◆ **DESCRIPTION OF THE TASK**:
From the line that contains "Image resolution: width=800" down to the last line of the entries, please return everything exactly, except the pictures.

◆ **RAW DATA**:
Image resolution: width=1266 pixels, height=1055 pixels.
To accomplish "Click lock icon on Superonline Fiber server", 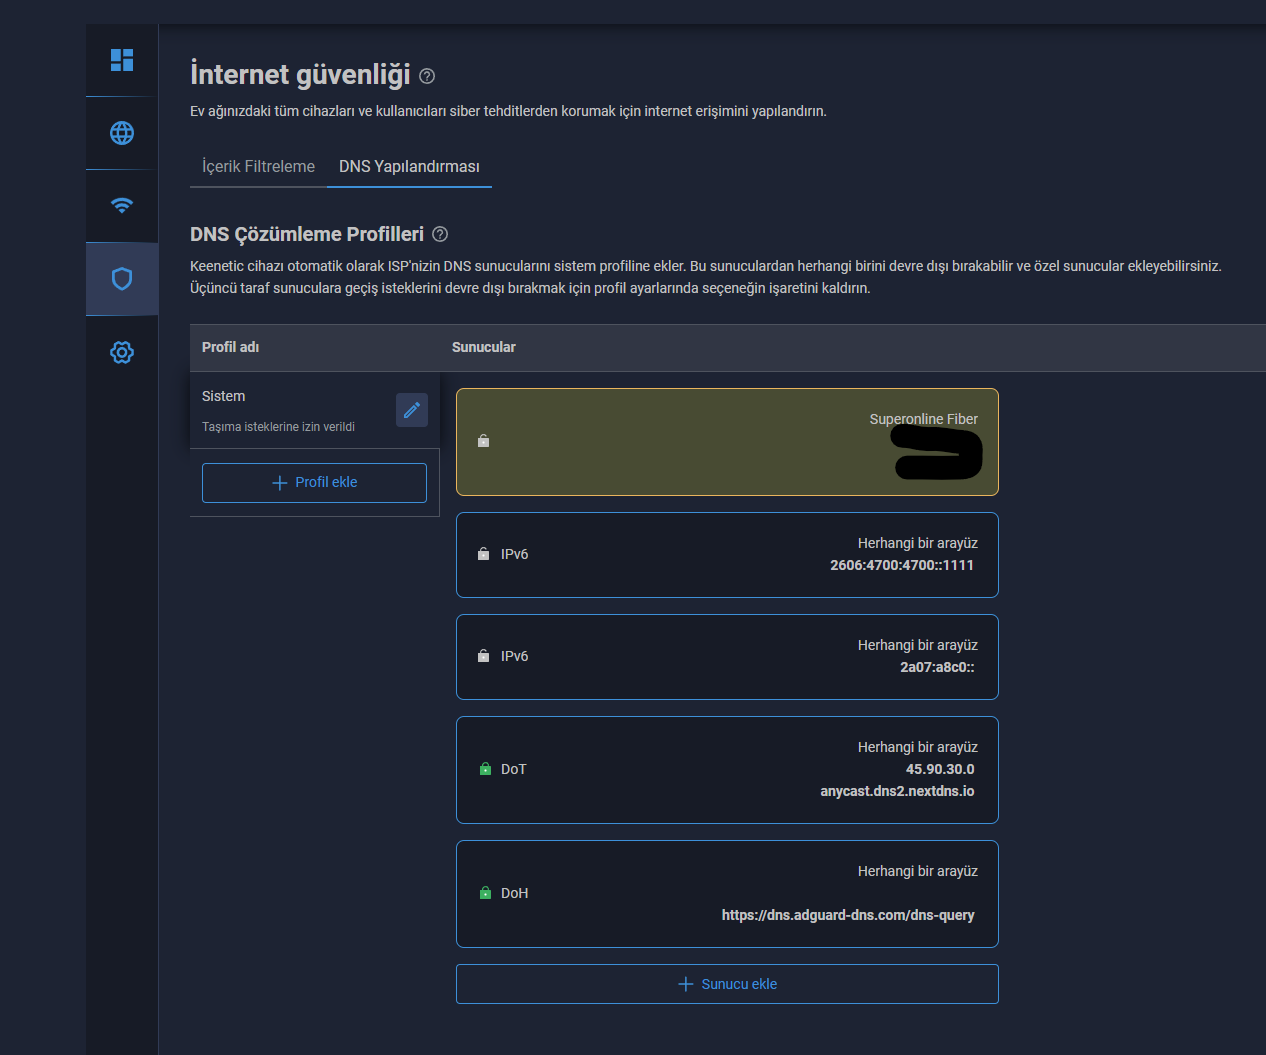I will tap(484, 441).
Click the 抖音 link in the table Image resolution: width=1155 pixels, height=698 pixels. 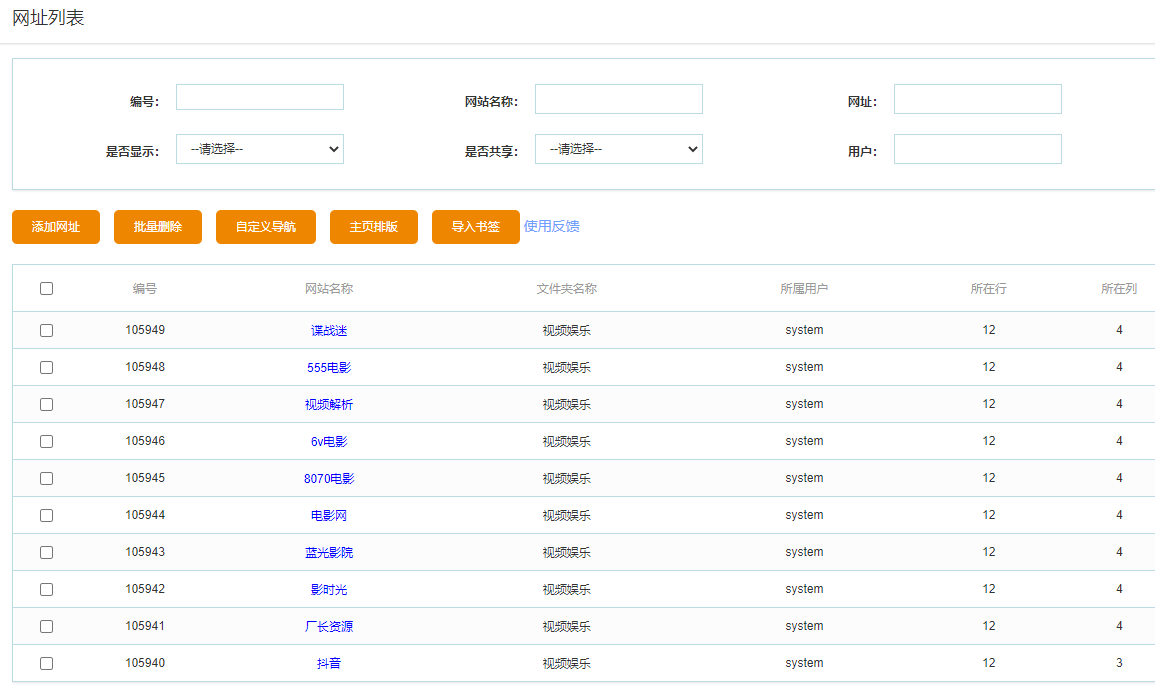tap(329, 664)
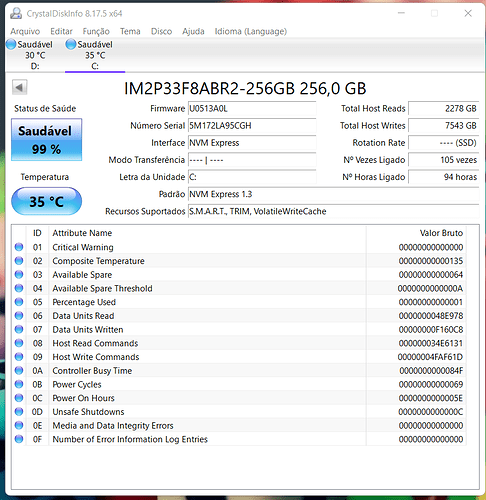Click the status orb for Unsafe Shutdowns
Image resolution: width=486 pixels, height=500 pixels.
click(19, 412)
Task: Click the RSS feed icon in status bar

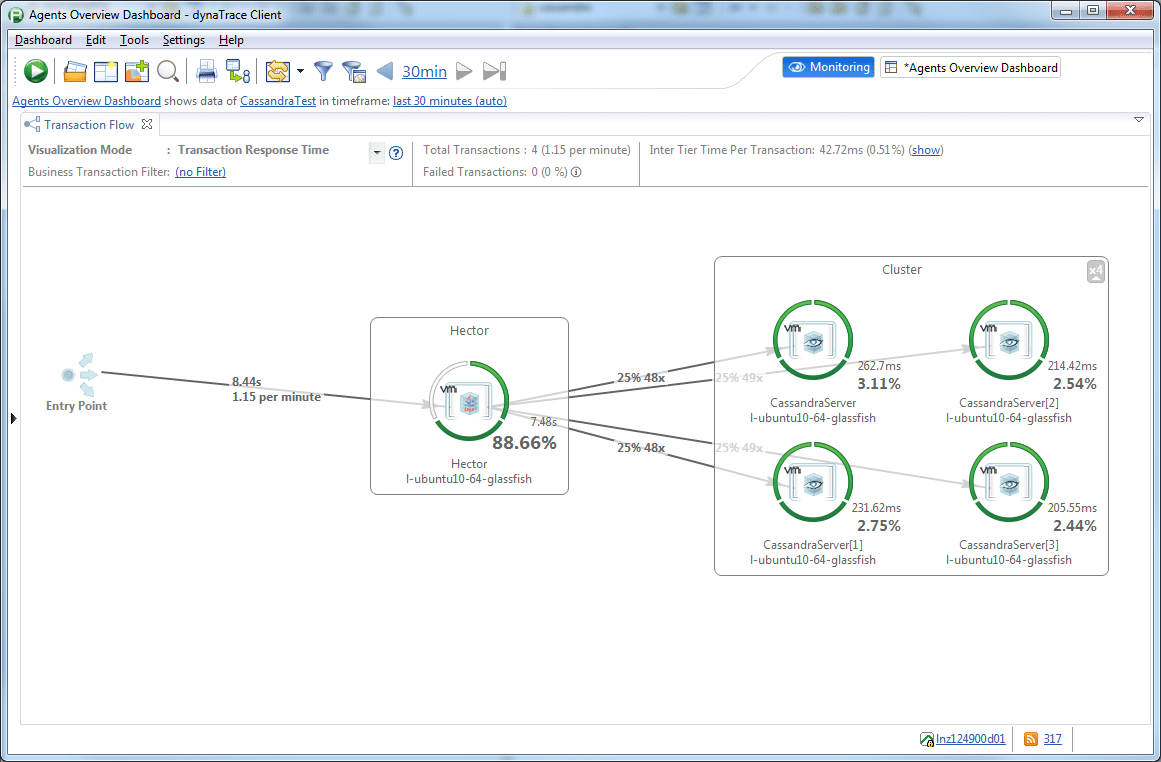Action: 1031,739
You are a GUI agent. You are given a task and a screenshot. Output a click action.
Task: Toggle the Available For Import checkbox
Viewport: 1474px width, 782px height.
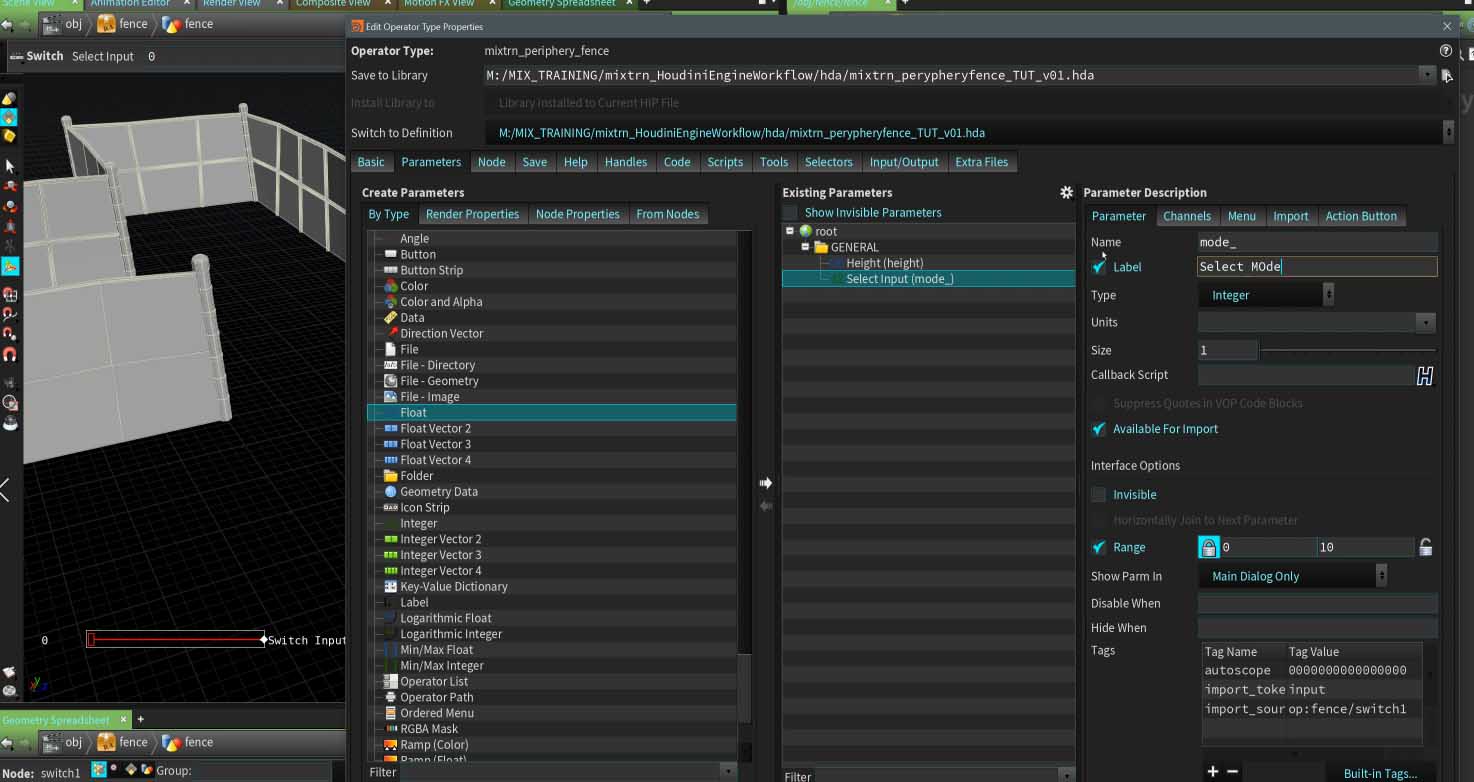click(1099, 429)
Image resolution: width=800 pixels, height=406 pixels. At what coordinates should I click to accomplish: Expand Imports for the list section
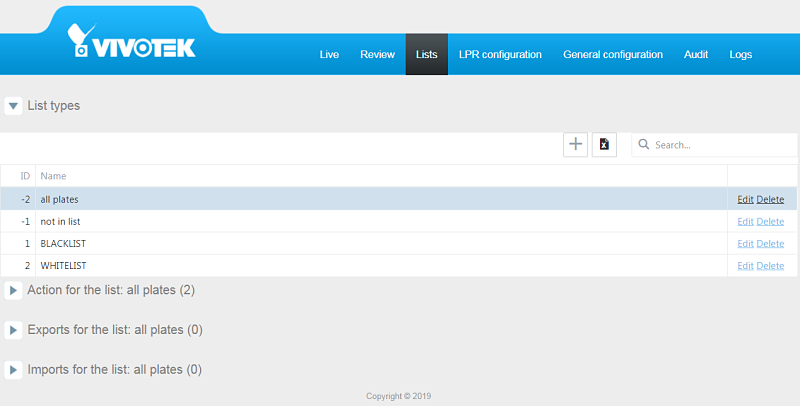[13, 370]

◆ **RESULT OF THIS TASK**:
Image resolution: width=800 pixels, height=406 pixels. At what coordinates should I click to accomplish: Expand Imports for the list section
[13, 370]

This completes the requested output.